This bird likes to hang out at Fairview Cemetery on south Yale. I've seen it several times, but only on Feb 15 did I get this close to it -- and then only got 4 pictures before he/she took off. This bird does not have the banded tail of a Sharp Shin or Cooper's Hawk (which I have also seen in the area). It seems to be largely black or dark brown with rough white spots and that coloring makes me think it is young. I include the partial picture of it flying away so you can see the coloring under the wings as well. It gives me the impression of being large (imposing), because I can easily spot it from some two blocks away in trees on the east side of the cemetery (and have gotten pixelly pictures). I want to think it's a young eagle but that may be wishful thinking... what do you think?
I saw that bird in one of my books and wondered... not enough pictures in the book to make a decision though. Bosque Bill's my go-to guy :)
That's a young bird, as you thought, a juvenile Red-tailed Hawk - one of the lighter colored ones. They don't get red tails until they mature.
The brown speckles on the lower chest is the start of what some, in the adult's, will call a "belly band."
The clincher, though, is the patagial marks (dark marks on the leading edge of the wing, near the body.) Red-tails are our only hawks with this marking, which can usually easily be seen in soaring birds.
Pretty much any raptor around here that is large and imposing will be a Red-tail. When you see a few more you will begin to learn their posture and silhouette sitting and will be able to ID them from a distance. The bills on eagles are proportionally much larger than in hawks and can be easily noticed.
Thanks for this information! I shared it with folks at work who had also seen the bird and we were all pleasantly surprised and will be watching to see him/her again. One reason I thought it might be an eagle (though your beak size explanation makes great sense) is I did see one a few years ago down at Bosque del Apache when we went to see the cranes. I didn't realize what I had photographed until dumping the pics into my computer. I thought I just had two scenic pitures of a lake with Cranes and an old tree. But the bump on that tree was actually a Bald Eagle who wasn't frightening the much larger Cranes.
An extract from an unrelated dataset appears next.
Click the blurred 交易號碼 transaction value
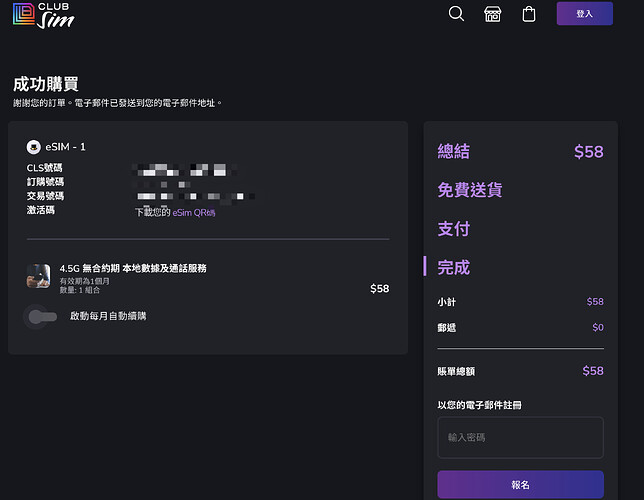This screenshot has height=500, width=644. [x=195, y=196]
I'm sure there are Bald Eagles more up and down the river, fishing, but probably not hanging around in cemeteries even if there are big trees and lots of potential meals (I haven't seen any squirrels there for a while...).
When I googled Red-tailed Hawk, Wiki had several pictures, including of young ones that looked a lot like the one in the pics above (but not so fuzzy :)
We have Bald Eagles that return to the bosque in Albuquerque every winter. They stay close to the river as they eat fish, as you noted.
I'll have to go looking for them if I can find some slacks that don't attract burrs... I ruined one pair that way trumping through the underbrush last fall and saw very few birds for all my trouble. I got some good fall pictures of the trees, but I decided after that to stick to the ponds (to see the ducks and geese) or stay in the neighborhoods to see a lot more birds that like easier living.
The eagles can be seen flying over the river for its whole length. When you drive or ride over a bridge look up and around. They can be seen from the levee or bike trail primarily between Paseo del Norte and the Nature Center (from my experience.) If you tramp through the woods they will hear you and fly long before you see them. Look in tall trees next to the river.
These are good ideas. If i stick to the paths, that should help (save my clothes), or go to Tingley Beach early (it's within walking distance) or maybe on a weekday. I could walk along Tingley Blvd itself and maybe up to the area of the Botanical Gardens. This weekend's predicted weather seems to be good, so that would be a new trail to walk. I might even stop by to see if the bushtits are hanging out in the same bushes or see if any new birds are at the Beach itself :)
The eagles will only perch where they can keep an eye out for lunch (fish.) That usually means up high in large trees with sturdy, isolated branches at the water's edge.
When watching for hawks in the cemetery, I look for similar but lighter-weight branches. Such branches are a lot easier to launch from. I was one time passing (at a distance) a bush with dozens of sparrows in it, all chatting about daily activities. Suddenly they all quieted at once -- and then started screaming in panic but not leaving the bush. I was surpised and looked for the answer -- a hawk had landed at the base of the bush and was simply minding his/her own business, which happened to be enjoying terrorizing the tiny birds. It was clear the hawk knew s/he couldn't wiggle into the bush (a roadrunner might have tried, though a cat probably wouldn't have). So the tiny birds that folks feel sorry for actually do have a lot of defenses. I think hawks prefer meatier pigeons and doves, and eagles go for fish, rabbits and the like. I will try to go eagle spotting this weekend :)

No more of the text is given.